In Hungary and Serbia, to destroy the demon it was considered necessary to exhume the body, insert in the heart and other parts of the defunct, or pierce it through with a sharp instrument, as in the case of suicides, upon which it utters a dreadful cry, as if alive; it is then decapitated and the body burned. In New England, the body is exhumed, the heart burned, and the ashes scattered. The discovery of the vampire's resting place was itself an art.

In Hungary and in Russia, they choose a boy young enough to be certain that he is innocent of any impurity, put him on the back of a horse which has never stumbled and is absolutely black, and make him ride over all the graves in the cemetery. The grave over which the horse refuses to pass is reputed to be that of a vampire.

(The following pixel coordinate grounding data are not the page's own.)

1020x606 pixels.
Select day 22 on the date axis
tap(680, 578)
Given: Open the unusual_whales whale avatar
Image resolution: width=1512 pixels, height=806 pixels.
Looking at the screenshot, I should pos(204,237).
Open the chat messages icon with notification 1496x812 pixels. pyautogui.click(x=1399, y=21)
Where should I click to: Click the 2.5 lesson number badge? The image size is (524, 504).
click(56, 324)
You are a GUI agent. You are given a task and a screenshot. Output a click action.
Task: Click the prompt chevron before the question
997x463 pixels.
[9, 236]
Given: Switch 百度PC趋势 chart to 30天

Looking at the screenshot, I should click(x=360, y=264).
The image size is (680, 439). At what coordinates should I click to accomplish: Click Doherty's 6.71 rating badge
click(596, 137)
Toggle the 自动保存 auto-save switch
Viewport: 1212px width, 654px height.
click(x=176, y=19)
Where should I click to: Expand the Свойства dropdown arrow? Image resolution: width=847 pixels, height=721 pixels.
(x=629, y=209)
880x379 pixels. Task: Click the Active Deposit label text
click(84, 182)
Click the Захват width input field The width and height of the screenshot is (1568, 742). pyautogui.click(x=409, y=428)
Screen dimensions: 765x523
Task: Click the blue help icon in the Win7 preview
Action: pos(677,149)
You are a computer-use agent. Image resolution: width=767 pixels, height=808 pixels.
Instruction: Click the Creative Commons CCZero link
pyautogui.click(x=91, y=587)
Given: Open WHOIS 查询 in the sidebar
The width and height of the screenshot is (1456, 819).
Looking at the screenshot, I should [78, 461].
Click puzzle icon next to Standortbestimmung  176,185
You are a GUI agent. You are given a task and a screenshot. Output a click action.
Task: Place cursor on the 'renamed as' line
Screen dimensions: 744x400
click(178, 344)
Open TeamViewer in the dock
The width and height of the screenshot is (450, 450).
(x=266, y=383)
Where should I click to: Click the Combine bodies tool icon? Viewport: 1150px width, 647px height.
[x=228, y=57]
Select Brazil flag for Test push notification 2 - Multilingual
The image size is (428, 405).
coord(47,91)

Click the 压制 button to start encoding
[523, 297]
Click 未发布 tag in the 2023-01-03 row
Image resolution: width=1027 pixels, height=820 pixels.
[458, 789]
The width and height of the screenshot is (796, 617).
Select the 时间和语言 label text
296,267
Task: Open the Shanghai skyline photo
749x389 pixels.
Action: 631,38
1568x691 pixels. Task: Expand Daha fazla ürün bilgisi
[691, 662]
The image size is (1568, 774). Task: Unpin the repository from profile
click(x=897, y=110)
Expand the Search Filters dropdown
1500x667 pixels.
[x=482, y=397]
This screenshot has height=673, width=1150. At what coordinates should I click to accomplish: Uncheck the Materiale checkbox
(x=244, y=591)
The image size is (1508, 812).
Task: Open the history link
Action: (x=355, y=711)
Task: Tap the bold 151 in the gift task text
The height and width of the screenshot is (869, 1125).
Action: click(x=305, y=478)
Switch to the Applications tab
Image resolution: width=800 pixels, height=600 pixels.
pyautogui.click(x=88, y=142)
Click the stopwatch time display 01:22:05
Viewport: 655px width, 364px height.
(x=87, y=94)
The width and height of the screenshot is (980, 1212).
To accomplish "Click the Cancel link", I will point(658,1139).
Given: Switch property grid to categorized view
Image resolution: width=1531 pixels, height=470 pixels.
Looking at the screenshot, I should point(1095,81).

The real belief in vampires is to be found at the birthplace of Gilbert Stuart, the painter, at the head of Petaquamscott pond, six miles from Newport, across the bay, and about the same distance from Narragansett Pier, in the state of Rhode Island.

By some mysterious survival, occult transmission, or remarkable atavism, this region, including within its radius the towns of Exeter, Foster, Kingstown, East Greenwich, and others, with their scattered hamlets and more pretentious villages, is distinguished by the prevalence of this remarkable superstition—a survival of the days of Sardanapalus, of Nebuchadnezzar, and of New Testament history in the closing years of what we are pleased to call the enlightened nineteenth century. It is an extraordinary instance of a barbaric superstition outcropping in and coexisting with a high general culture, of which Max Muller and others have spoken, and which is not so uncommon, if rarely so extremely aggravated, crude, and painful.